Where to Stay in Andros
I stayed in Ano Mera which is a quiet village outside Batsi with an amazing sunset view. Another time I think I would like to stay nearer Chora, perhaps in Menites. There is quite a lot to explore on that side of the island and it would have been easier to be closer.
For beautiful properties from 50 euros per night up to hundreds a night for a beautiful mansion check out Androsbnb.gr.
If you’re an animal lover after a rustic experience you can stay at Magic Mountain in The Magic Room, a converted grape press in Arni village.
Alternatively, check out Booking.com or Airbnb for something in the area you want to stay.
Sustainable Travel on Andros
Most people on the island wouldn’t recommend drinking water directly from the tap. However, there are options for filling your own containers without buying more plastic bottles.
If you’re near Apikia you can fill up your containers from Sariza spring in the village. There are lots of springs on the island but don’t assume the water is potable. If there’s no sign, ask someone in the village if the tap is usable and err on the side of caution.
Don’t worry if you’re not. There are free, filtered water dispensers in Gavrio (beside the little tourist information opposite the bookshop), Batsi (by the little playground near the chemist) and Korthi Bay (on the other side of the road from the supermarket, closer to the town).
If you do buy water on the island the blue Sariza spring water has travelled less distance than water brought in from other islands or areas of Greece.
Alternatively, bring a reusable water bottle with an internal filter.

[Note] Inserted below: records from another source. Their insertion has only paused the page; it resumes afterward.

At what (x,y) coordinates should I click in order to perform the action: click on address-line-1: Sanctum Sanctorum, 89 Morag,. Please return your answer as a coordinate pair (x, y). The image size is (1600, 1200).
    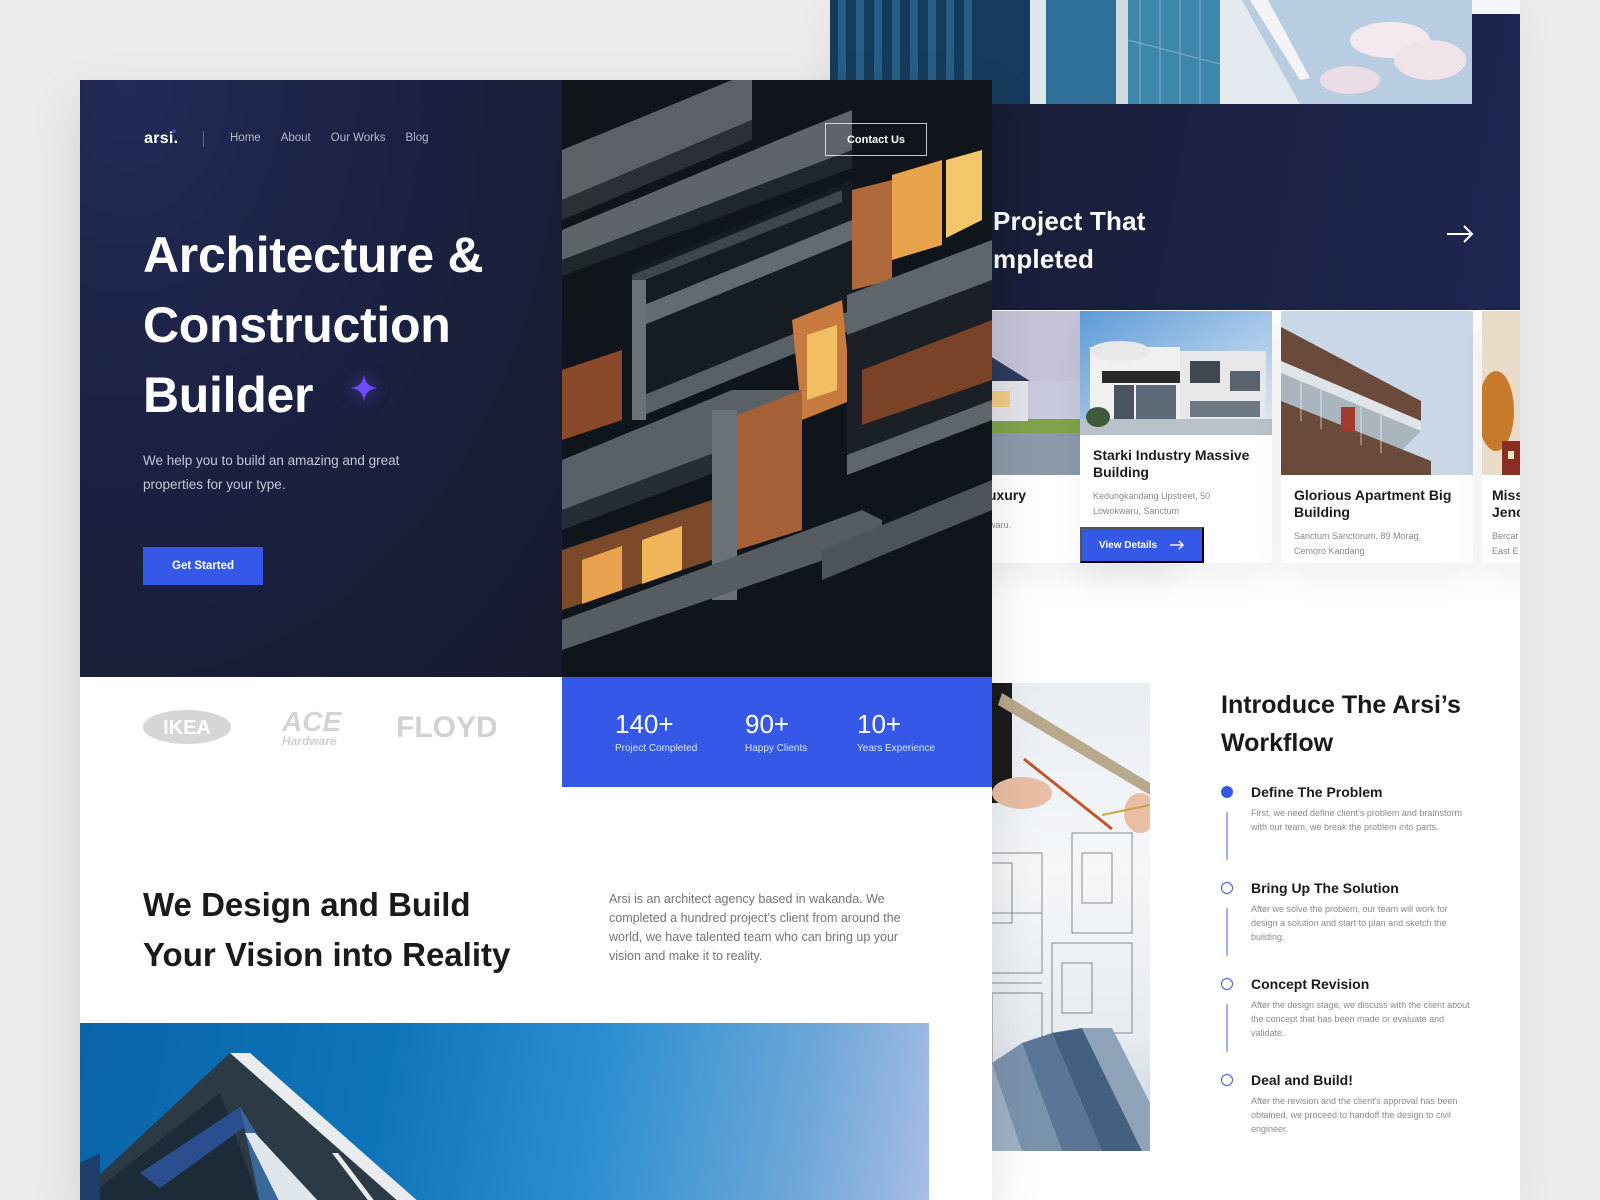
    Looking at the image, I should click on (1358, 536). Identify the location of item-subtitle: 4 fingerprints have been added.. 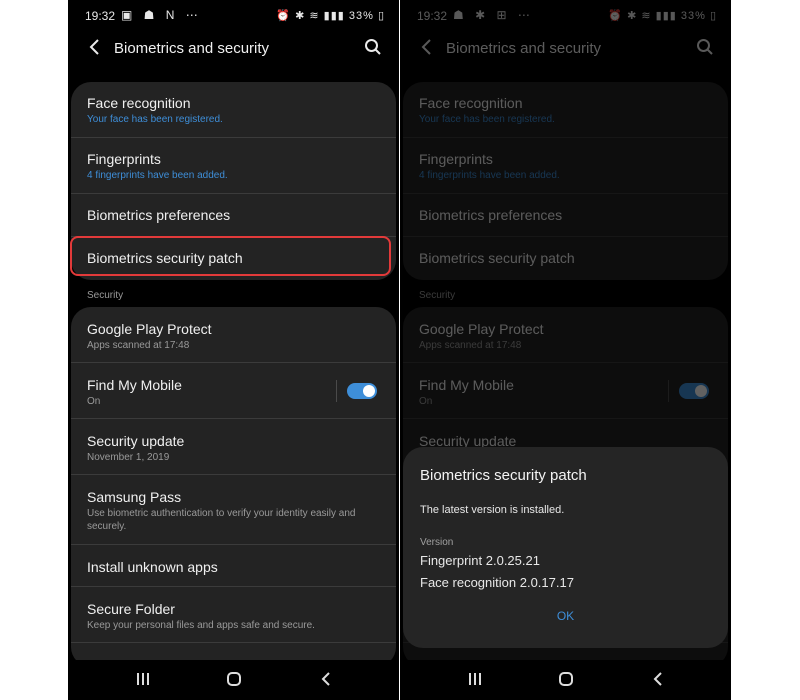
(158, 176).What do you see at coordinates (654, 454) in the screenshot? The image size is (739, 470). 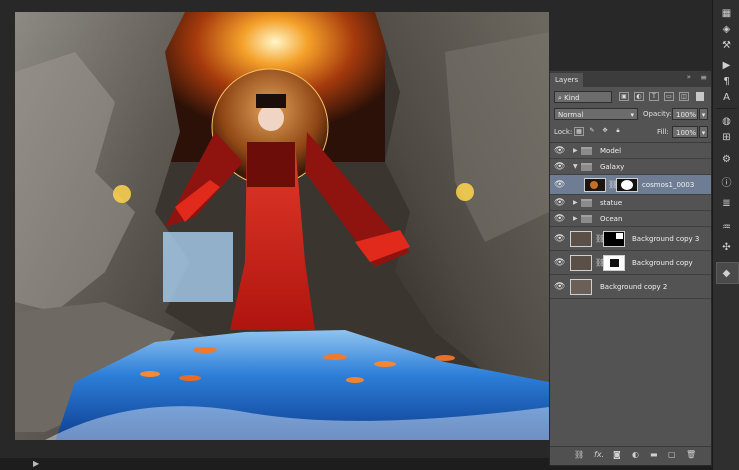 I see `folder-icon: ▬` at bounding box center [654, 454].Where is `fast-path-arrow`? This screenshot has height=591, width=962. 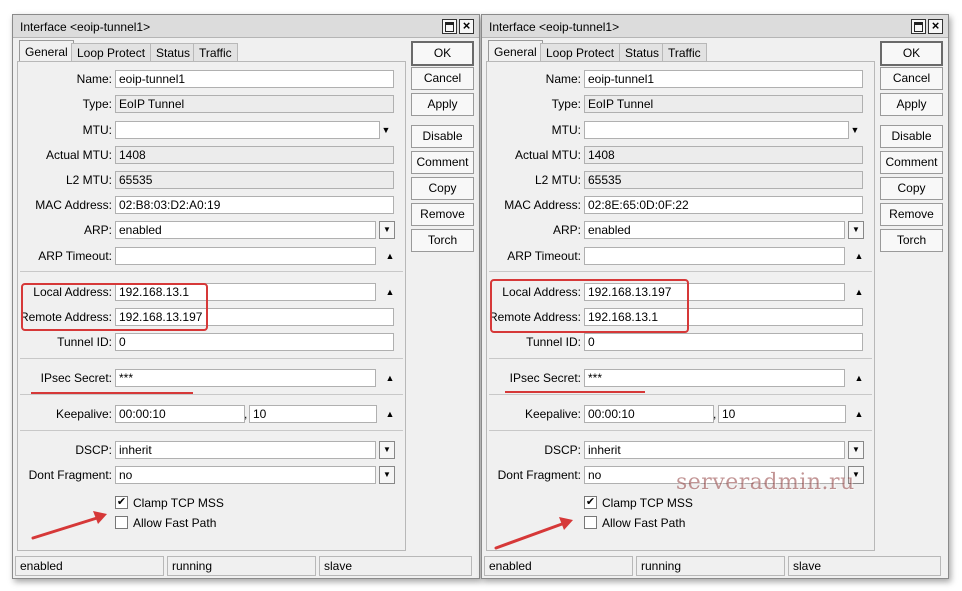 fast-path-arrow is located at coordinates (69, 526).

Clean Green Andros is working hard to make Andros as clean and green island as possible. You will see recycling bins around the island so please use them. (Even if your accommodation does not separate your rubbish).
There are two animal welfare groups on the island. I have found Andros Animal Shelter Greece the best to deal with. You can make a donation, visit the shelter, adopt an animal or stay to volunteer long-term.